Apart from the extra bytes (which isn't the main issue) there are the
CRC32 checksum, which is considerably more expensive to compute than
the TCP/UDP/IP checksum and the fact that SCTP has much more
complexity. I would be surprised if the "fast path" for SCTP wouldn't
turn out to be more expensive than that of TCP, especially without
disabling all the features that make SCTP more interesting than TCP in
the first place. And of course those heartbeats I love to hate. (Which
don't provide any benefits when there are only two paths anyway.)
- requires significant changes from applications
Ok let see.. for Mozilla we converted two lines of code
Ok, we can discuss whether the changes are significant but the fact
that changes are required at all is the main problem.
sd = socket(AF_INET6, SOCK_STREAM, IPPROTO_TCP);
became --------------> sd = socket(AF_INET, SOCK_STREAM, IPPROTO_SCTP);
and
setsockopt(sd, IPPROTO_TCP, TCP_NODELAY, &on_off, sizeof(on_off));
became ---------------> setsockopt(sd, IPPROTO_SCTP, SCTP_NODELAY,
&on_off, sizeof(on_off));
So is this enough to gain all multihoming benefits? Even if all other
magic is hidden inside the protocol, the application must at least try
all possible destination addresses. (But this is true for several other
multi6 proposals as well.)
Now to take advantage of the stream feature you would need to do
more.. but for pure multi-homing one or two lines of change does
not seem that big of deal to me ...
Doing WWW-style HTTP (lots of concurrent sessions) with SCTP would be
nonsense, this is where the feature where multiple streams are
multiplexed over a single session would be extremely useful.

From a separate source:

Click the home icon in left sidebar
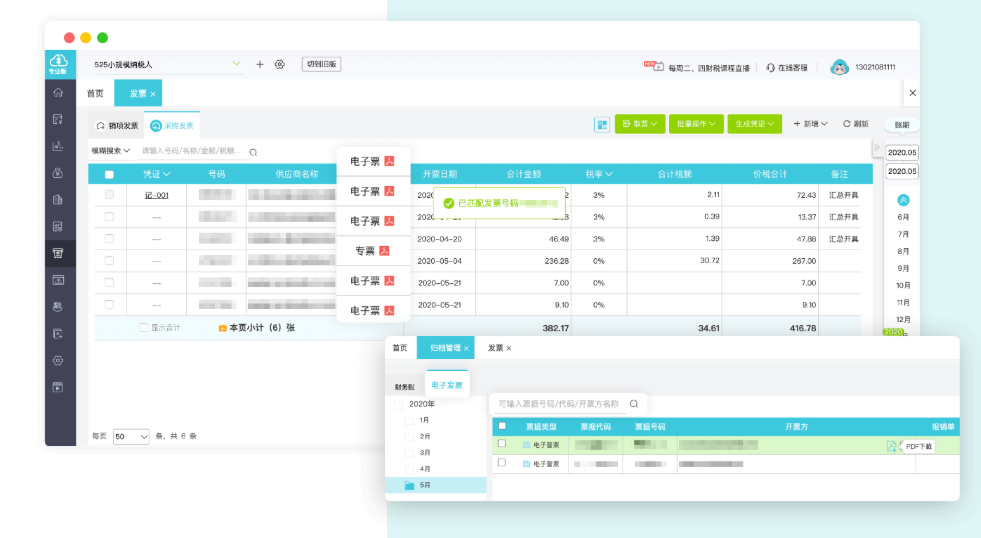This screenshot has height=538, width=981. (x=58, y=93)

- no backward compatibility of any kind
I am not sure what you mean by backward compatable? You definetly
can't have TCP and SCTP talk.. they are after all different
protocols...
But if an application needs the redundancy move to it.. its there today
with about 2 lines of coding change...
But then you'll have to run services on both TCP and SCTP pretty much
forever. Not a good thing.
- source address selection problem isn't addressed fully, if at all
I don't think I understand this issue either..
Host has addresses a and b from ISPs A and B. Host sends a packet to
address x which is routed over ISP A. However, the host selects source
address b which is filtered by A, so no connectivity. For extra credit:
solve same when this happens in the middle of a session, and in cases
where connectivity consists of two one way paths. (a -> x and y -> b
work, but not x -> a or b -> y)
We have fully
addressed source address selection in the KAME implementation.
In what way?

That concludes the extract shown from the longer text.